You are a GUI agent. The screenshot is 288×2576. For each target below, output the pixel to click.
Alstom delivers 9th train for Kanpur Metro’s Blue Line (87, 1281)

...

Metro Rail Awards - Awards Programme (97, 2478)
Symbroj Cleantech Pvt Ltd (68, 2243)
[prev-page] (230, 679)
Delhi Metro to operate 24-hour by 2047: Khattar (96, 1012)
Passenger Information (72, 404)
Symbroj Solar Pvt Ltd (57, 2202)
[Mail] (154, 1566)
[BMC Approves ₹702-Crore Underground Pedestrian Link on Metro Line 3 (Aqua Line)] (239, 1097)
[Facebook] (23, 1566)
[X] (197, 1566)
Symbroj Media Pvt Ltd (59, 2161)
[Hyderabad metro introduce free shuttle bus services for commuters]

---

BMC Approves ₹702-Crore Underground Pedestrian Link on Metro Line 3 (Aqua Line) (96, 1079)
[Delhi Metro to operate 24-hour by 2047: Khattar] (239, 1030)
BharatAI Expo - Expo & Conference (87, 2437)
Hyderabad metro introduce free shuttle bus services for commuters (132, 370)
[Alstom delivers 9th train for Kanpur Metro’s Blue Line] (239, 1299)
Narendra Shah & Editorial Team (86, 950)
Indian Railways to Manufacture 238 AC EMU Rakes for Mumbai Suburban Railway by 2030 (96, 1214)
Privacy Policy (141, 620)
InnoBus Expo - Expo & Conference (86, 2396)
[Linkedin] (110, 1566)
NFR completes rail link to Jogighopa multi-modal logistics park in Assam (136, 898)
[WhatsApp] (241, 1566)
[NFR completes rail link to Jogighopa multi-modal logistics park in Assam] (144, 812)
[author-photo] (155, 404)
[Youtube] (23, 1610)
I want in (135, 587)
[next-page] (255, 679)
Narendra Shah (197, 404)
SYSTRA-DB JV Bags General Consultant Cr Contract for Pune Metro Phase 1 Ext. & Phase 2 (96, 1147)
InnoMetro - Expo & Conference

▶ **The task**
All that is wanted is a faithful reproduction of the line above with "Delhi Metro to operate 24-hour by 2047: Khattar (96, 1012)", the line with "[Hyderabad metro introduce", and every line in between.

▶ **Result below**
Delhi Metro to operate 24-hour by 2047: Khattar (96, 1012)
Passenger Information (72, 404)
Symbroj Solar Pvt Ltd (57, 2202)
[Mail] (154, 1566)
[BMC Approves ₹702-Crore Underground Pedestrian Link on Metro Line 3 (Aqua Line)] (239, 1097)
[Facebook] (23, 1566)
[X] (197, 1566)
Symbroj Media Pvt Ltd (59, 2161)
[Hyderabad metro introduce free shuttle bus services for commuters]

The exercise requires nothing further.